その時は道安風炉の中に「遠山」の灰をつくる工程を丁寧に見せてくださり、
その後数名は、実際に灰をおさえるということをやらせていただきました。

最後に、何か聞きたい方は?と宗匠がおっしゃると、おひとり質問されました。

「灰をおさえるときは、どこを目指しているのでしょう。何を考えているのですか」

質問の真意をはかりかねるご様子で、仕上げの意味合いがあるとおっしゃいました。
実は、数名が灰を実際におさえているとき、宗匠はほとんどの弟子に
「速い」
と注意されました。
ゆっくり、集中して、まさにこれもお茶なのだということを教えてくださったのですが、
恐らく質問された方は、このご説明をもっと理解しようとしてのことだったのだと思います。
何度か宗匠とやり取りがあったのですが、最終的に宗匠がこうおっしゃいました。

「そんなにすぐに分かろうとしないで」

そして続けられました。
「まずはやってみることです。

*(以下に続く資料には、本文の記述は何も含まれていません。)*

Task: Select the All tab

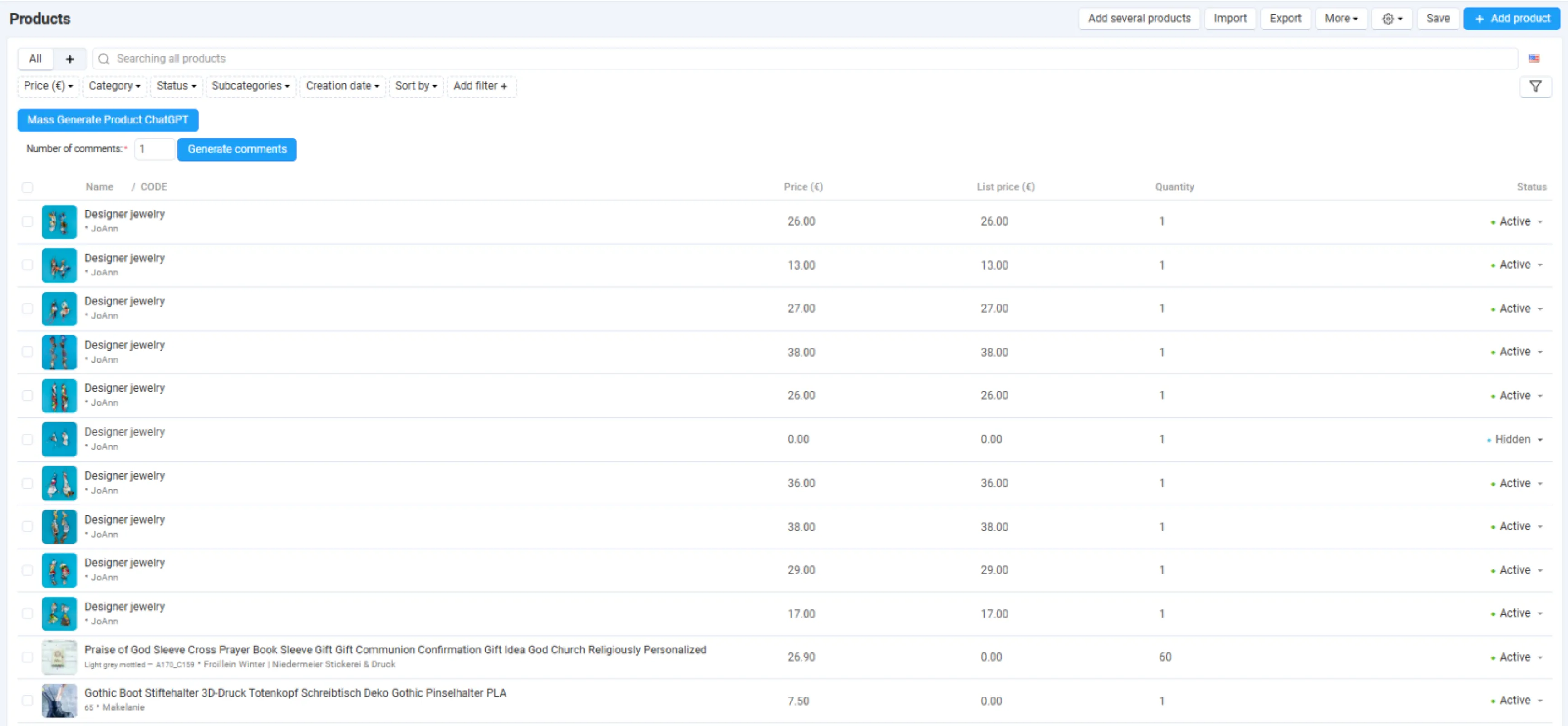Action: pos(35,59)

見ているのとやるのとでは全然違います。見ているだけは、ほとんど何もしていないのと同じです。雲泥の差があります。
実際にやってみると、どういうところが難しくて、どこを工夫しなければならないか分かるでしょう。
例えば灰で言うならば、綺麗にかたち作ることが目的ではありません。
綺麗にすることも大切だけれども、もっと大切なことは火を起こし、お茶にちょうど良い湯を沸かせられるかどうかです。この風炉にどんな釜を置くのか。そのバランスを考えて五徳を据えます。
実際に置く茶室で見てみないと、最終的に決定することはできないでしょう。
そういったことも、全て自分でやって考えないと。
失敗を繰り返し、だんだん分かってくることなのです。
いくら言葉で言っても、やってみなくては分からないことなのですよ」

この、「すぐに分かろうとしないで」というお言葉は、私にもズシっときました。
それは、「すぐに分かることじゃない」という意味でもあります。
つくづく、茶の湯ってそういうものだと思います。
灰や、その中にポッと赤い炭がある様子の良さなど、茶の湯を知らない人に
分かれという方が無理な話。
でも、やっていると分かりますよね、その良さが。
苦労して自分で灰をつくり、火を起こして、うまい具合にお湯が沸く。
そしてそのお湯でお茶を点てる。
お客も、その苦労を知っているからなお一層、一服のお茶がご馳走なのです。

パッとすぐに分かることは、すぐに飽きてしまうけど、
ジワジワ分かって、重ねるごとに難しさや美しさに気づく茶の湯というものは
なかなか分からないし、だからとても面白い。

私の茶室は火器厳禁で、電気を使っています。
ですからこんな記事を書く資格ないのかもしれませんが、
炭や灰の良さ、難しさは知っているつもりです。
もう少し自分の時間が持てるようになったら、
いつか夏の換気ができる時期に、挑戦してみたいと思います。